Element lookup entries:
━━━━━━━━━━━━━━━━
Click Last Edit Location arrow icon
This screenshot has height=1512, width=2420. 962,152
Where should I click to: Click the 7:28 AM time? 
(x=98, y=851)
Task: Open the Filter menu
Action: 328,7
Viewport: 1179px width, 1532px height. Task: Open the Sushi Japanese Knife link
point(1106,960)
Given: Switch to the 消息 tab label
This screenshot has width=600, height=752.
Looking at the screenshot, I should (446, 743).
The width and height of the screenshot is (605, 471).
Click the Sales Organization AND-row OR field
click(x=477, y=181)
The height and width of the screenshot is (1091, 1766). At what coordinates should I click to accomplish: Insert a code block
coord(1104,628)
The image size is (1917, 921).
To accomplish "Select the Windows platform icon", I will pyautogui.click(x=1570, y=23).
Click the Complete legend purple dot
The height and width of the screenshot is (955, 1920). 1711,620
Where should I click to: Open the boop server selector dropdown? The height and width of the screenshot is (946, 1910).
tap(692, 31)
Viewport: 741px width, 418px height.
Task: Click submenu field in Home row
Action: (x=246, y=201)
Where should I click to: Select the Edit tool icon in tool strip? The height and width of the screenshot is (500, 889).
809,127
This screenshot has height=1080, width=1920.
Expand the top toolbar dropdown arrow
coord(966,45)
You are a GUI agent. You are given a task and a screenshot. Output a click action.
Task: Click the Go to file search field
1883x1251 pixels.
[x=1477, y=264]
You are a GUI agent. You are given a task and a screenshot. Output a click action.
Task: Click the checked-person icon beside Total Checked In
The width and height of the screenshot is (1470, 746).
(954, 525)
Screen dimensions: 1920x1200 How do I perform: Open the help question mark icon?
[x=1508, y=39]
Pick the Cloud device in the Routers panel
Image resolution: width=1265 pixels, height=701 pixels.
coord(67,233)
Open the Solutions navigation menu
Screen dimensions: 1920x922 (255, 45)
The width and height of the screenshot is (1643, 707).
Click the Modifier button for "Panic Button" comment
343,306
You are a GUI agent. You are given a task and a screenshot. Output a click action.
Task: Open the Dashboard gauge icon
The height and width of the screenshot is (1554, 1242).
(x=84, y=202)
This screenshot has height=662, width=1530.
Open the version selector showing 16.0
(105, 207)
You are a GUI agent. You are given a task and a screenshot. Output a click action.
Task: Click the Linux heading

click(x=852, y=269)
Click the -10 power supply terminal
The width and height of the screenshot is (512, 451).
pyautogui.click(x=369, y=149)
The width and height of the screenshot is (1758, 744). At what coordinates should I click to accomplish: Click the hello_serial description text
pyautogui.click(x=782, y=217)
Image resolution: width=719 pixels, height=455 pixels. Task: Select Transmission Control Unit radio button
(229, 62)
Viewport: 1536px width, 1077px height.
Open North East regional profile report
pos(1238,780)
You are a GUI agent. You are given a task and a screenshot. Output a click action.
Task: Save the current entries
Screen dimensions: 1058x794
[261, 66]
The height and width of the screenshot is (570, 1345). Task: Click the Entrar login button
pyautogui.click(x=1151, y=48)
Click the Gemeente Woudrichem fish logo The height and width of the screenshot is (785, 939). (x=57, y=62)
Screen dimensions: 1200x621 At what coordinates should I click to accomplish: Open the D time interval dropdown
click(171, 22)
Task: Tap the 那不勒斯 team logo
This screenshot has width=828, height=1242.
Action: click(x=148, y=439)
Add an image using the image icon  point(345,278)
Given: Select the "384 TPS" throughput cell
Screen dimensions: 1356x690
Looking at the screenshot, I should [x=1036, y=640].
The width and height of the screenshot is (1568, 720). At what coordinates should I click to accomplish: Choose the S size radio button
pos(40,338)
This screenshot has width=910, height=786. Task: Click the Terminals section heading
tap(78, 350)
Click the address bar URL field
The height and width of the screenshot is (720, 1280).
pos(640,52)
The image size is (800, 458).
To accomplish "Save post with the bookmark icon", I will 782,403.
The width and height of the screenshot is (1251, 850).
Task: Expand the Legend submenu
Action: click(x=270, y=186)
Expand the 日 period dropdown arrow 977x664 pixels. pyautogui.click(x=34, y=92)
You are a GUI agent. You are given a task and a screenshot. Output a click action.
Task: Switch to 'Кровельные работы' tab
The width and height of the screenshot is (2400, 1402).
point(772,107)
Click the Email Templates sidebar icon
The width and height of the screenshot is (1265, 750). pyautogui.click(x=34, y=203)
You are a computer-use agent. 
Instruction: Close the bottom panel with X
━━━━━━━━━━━━━━━━
▸ **Goal**:
Output the lines above, unchanged, from the line with "Pick the Cloud device in the Routers panel" to the line with "Screen dimensions: 1920x922 (255, 45)", both included.

▸ **Task answer**:
Pick the Cloud device in the Routers panel
Image resolution: width=1265 pixels, height=701 pixels.
coord(67,233)
Open the Solutions navigation menu
Screen dimensions: 1920x922 (255, 45)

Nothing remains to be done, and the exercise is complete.